**What is expected:** Please retype all of the following entries exactly.

╭──

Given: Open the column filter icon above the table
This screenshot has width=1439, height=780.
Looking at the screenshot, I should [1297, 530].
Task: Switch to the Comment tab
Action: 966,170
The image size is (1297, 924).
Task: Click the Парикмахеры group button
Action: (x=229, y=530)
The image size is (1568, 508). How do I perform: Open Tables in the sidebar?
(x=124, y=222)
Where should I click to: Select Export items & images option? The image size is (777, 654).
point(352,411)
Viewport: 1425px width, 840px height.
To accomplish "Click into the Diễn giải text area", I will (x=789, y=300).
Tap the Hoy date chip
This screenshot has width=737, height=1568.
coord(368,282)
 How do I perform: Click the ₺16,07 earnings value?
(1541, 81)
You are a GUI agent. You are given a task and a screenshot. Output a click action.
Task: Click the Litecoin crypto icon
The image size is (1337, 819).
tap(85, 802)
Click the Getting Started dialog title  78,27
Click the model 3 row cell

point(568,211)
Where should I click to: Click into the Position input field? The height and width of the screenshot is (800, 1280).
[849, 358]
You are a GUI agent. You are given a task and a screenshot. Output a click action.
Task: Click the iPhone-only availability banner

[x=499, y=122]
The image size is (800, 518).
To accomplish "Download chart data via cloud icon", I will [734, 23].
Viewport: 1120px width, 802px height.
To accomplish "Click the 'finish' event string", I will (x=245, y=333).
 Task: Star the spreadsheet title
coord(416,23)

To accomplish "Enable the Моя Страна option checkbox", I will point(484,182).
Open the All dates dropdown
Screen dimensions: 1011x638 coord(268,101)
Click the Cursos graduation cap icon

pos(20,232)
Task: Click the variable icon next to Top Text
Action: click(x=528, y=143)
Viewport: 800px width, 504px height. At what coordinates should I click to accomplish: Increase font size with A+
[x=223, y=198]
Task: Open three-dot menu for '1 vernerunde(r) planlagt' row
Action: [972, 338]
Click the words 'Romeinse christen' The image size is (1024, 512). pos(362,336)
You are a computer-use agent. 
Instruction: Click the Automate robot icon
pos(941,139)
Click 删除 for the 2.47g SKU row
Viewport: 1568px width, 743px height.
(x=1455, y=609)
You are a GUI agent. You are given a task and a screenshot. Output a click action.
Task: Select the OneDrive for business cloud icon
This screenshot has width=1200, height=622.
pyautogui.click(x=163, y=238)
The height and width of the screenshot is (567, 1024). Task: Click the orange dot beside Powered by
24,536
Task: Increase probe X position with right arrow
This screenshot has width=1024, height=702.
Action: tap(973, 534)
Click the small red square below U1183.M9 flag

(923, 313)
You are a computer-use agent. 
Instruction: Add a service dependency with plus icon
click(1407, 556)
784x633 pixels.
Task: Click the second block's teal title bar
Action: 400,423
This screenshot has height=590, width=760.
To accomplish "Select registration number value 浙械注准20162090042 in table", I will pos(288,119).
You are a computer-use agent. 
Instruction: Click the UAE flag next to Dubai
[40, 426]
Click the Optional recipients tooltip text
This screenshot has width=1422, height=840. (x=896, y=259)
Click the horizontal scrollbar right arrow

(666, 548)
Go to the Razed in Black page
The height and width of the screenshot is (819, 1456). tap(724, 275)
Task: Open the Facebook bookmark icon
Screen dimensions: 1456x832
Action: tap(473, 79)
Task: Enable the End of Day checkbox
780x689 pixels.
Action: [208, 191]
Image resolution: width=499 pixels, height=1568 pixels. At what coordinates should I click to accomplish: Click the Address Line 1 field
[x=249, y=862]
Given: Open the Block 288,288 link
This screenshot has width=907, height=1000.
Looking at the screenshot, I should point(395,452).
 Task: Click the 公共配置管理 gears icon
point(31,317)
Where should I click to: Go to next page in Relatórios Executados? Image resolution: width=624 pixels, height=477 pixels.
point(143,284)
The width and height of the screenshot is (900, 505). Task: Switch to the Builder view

╰──

**Answer section:**
Given: Open the column filter icon above the table
This screenshot has width=1439, height=780.
Looking at the screenshot, I should [1297, 530].
Task: Switch to the Comment tab
Action: 966,170
The image size is (1297, 924).
Task: Click the Парикмахеры group button
Action: (x=229, y=530)
The image size is (1568, 508). How do I perform: Open Tables in the sidebar?
(x=124, y=222)
Where should I click to: Select Export items & images option? The image size is (777, 654).
point(352,411)
Viewport: 1425px width, 840px height.
To accomplish "Click into the Diễn giải text area", I will (x=789, y=300).
Tap the Hoy date chip
This screenshot has width=737, height=1568.
coord(368,282)
 How do I perform: Click the ₺16,07 earnings value?
(1541, 81)
You are a GUI agent. You are given a task and a screenshot. Output a click action.
Task: Click the Litecoin crypto icon
The image size is (1337, 819).
tap(85, 802)
Click the Getting Started dialog title  78,27
Click the model 3 row cell

point(568,211)
Where should I click to: Click into the Position input field? The height and width of the screenshot is (800, 1280).
[849, 358]
You are a GUI agent. You are given a task and a screenshot. Output a click action.
Task: Click the iPhone-only availability banner

[x=499, y=122]
The image size is (800, 518).
To accomplish "Download chart data via cloud icon", I will [734, 23].
Viewport: 1120px width, 802px height.
To accomplish "Click the 'finish' event string", I will (x=245, y=333).
 Task: Star the spreadsheet title
coord(416,23)

To accomplish "Enable the Моя Страна option checkbox", I will point(484,182).
Open the All dates dropdown
Screen dimensions: 1011x638 coord(268,101)
Click the Cursos graduation cap icon

pos(20,232)
Task: Click the variable icon next to Top Text
Action: click(x=528, y=143)
Viewport: 800px width, 504px height. At what coordinates should I click to accomplish: Increase font size with A+
[x=223, y=198]
Task: Open three-dot menu for '1 vernerunde(r) planlagt' row
Action: [972, 338]
Click the words 'Romeinse christen' The image size is (1024, 512). pos(362,336)
You are a computer-use agent. 
Instruction: Click the Automate robot icon
pos(941,139)
Click 删除 for the 2.47g SKU row
Viewport: 1568px width, 743px height.
(x=1455, y=609)
You are a GUI agent. You are given a task and a screenshot. Output a click action.
Task: Select the OneDrive for business cloud icon
This screenshot has width=1200, height=622.
pyautogui.click(x=163, y=238)
The height and width of the screenshot is (567, 1024). Task: Click the orange dot beside Powered by
24,536
Task: Increase probe X position with right arrow
This screenshot has width=1024, height=702.
Action: tap(973, 534)
Click the small red square below U1183.M9 flag

(923, 313)
You are a computer-use agent. 
Instruction: Add a service dependency with plus icon
click(1407, 556)
784x633 pixels.
Task: Click the second block's teal title bar
Action: 400,423
This screenshot has height=590, width=760.
To accomplish "Select registration number value 浙械注准20162090042 in table", I will pos(288,119).
You are a computer-use agent. 
Instruction: Click the UAE flag next to Dubai
[40, 426]
Click the Optional recipients tooltip text
This screenshot has width=1422, height=840. (x=896, y=259)
Click the horizontal scrollbar right arrow

(666, 548)
Go to the Razed in Black page
The height and width of the screenshot is (819, 1456). tap(724, 275)
Task: Open the Facebook bookmark icon
Screen dimensions: 1456x832
Action: tap(473, 79)
Task: Enable the End of Day checkbox
780x689 pixels.
Action: [208, 191]
Image resolution: width=499 pixels, height=1568 pixels. At what coordinates should I click to accomplish: Click the Address Line 1 field
[x=249, y=862]
Given: Open the Block 288,288 link
This screenshot has width=907, height=1000.
Looking at the screenshot, I should point(395,452).
 Task: Click the 公共配置管理 gears icon
point(31,317)
Where should I click to: Go to next page in Relatórios Executados? Image resolution: width=624 pixels, height=477 pixels.
point(143,284)
The width and height of the screenshot is (900, 505). Task: Switch to the Builder view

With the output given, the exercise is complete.